» LIST OF TASKS:
[A] According to the abstract on colorectal surgery during the COVID-19 pandemic, how did the authors define the key points to be discussed?
[B] Continue the abstract on colorectal surgery during the COVID-19 pandemic, picking up after its last sentence.

» SOURCE EXTRACT:
%%

JOURNAL ARTICLE

Coronavirus pandemic and Colorectal surgery: practical advice based on the Italian experience

Salomone Di Saverio, Francesco Pata, Gaetano Gallo, Francesco Carrano, Antonella Scorza, Pierpaolo Sileri, Neil Smart, Antonino Spinelli, Gianluca Pellino
Colorectal Disease: the Official Journal of the Association of Coloproctology of Great Britain and Ireland 2020 March 31
32233064

AIM: The current COVID-19 pandemic is challenging healthcare systems at a global level. We provide a practical strategy to reorganize pathways of emergency and elective colorectal surgery during the COVID-19 pandemic.

METHOD: The authors, all from areas affected by the COVID-19 emergency, brainstormed remotely to define the key-points to be discussed. Tasks were assigned, concerning specific aspects of colorectal surgery during the pandemic, including the administrative management of the crisis in Italy. The recommendations (based on experience and on the limited evidence available) were collated and summarized.

%%

» DATASET EXTRACT:

%%

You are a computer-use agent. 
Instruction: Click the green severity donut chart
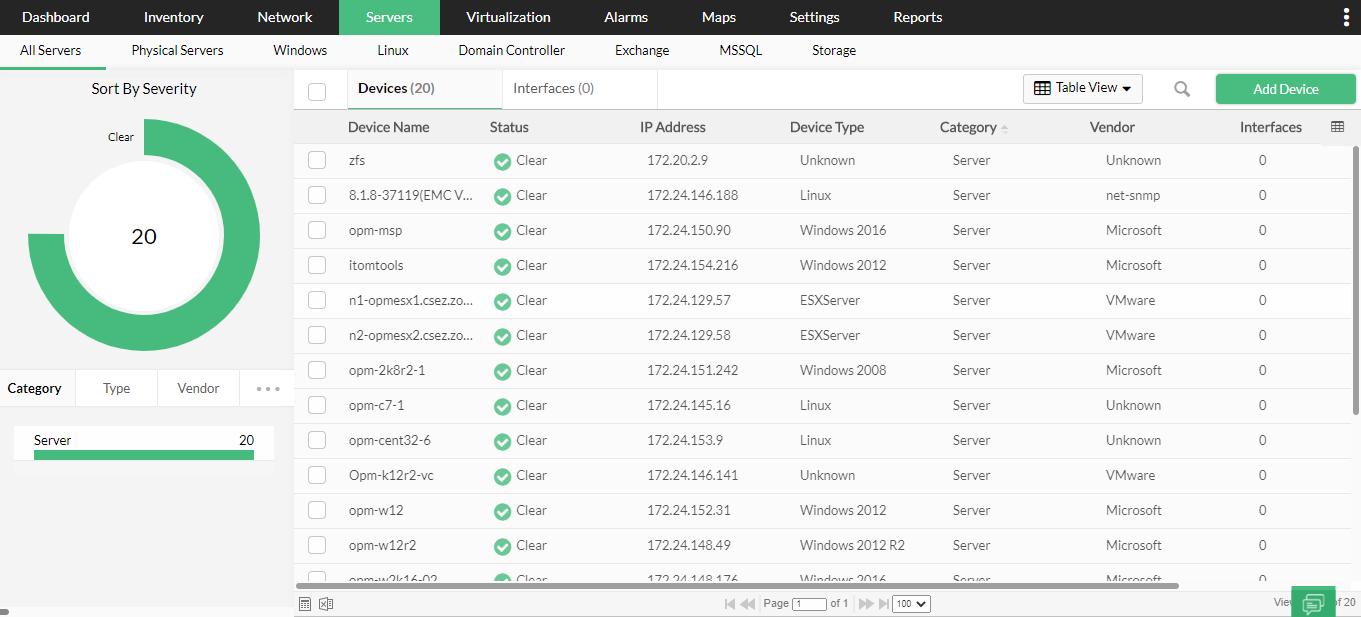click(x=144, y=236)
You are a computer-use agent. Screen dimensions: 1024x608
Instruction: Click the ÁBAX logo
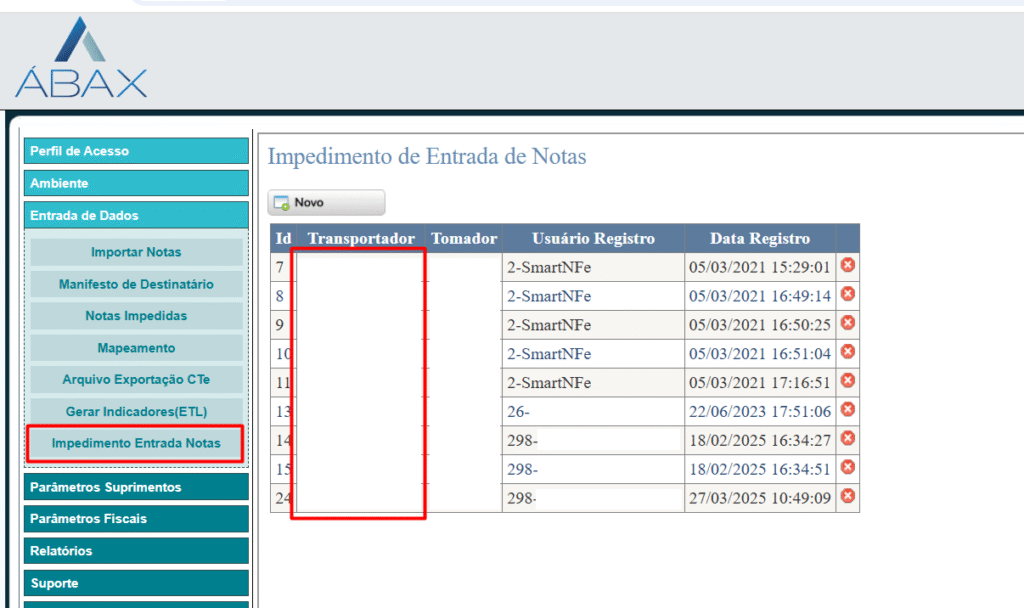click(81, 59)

%%

» OUTPUTS IN ORDER:
[A] They brainstormed remotely.

[B]
RESULTS: Little is known about the transmission of COVID-19, but it has shown a rapid spread. It is prudent to stop non-cancer procedures and prioritize urgent cancer treatment. Endoscopy and proctological procedures should be performed highly selectively. When dealing with colorectal emergencies, a conservative approach is advised. Specific procedures should be followed when operating on COVID-19-patients, using dedicated personal protective equipment and adhering to specific rules. Some policies are described, including minimally-invasive surgery. These policies outline the strict regulation of entry/ exit into theatres and operating building as well as advice on performing procedures safely to reduce risk spreading the virus. It is likely that a reorganization of health system is required, both at central and local levels. A description of the strategy adopted in Italy is provided.

CONCLUSION: Evidence on the management of patients needing surgery for colorectal conditions during the COVID-19 pandemic is currently lacking. Lessons learnt from healthcare professionals that have managed high volumes of surgical patients during the pandemic could be useful to mitigate some risks and reduce exposure to other patients, public and healthcare staff.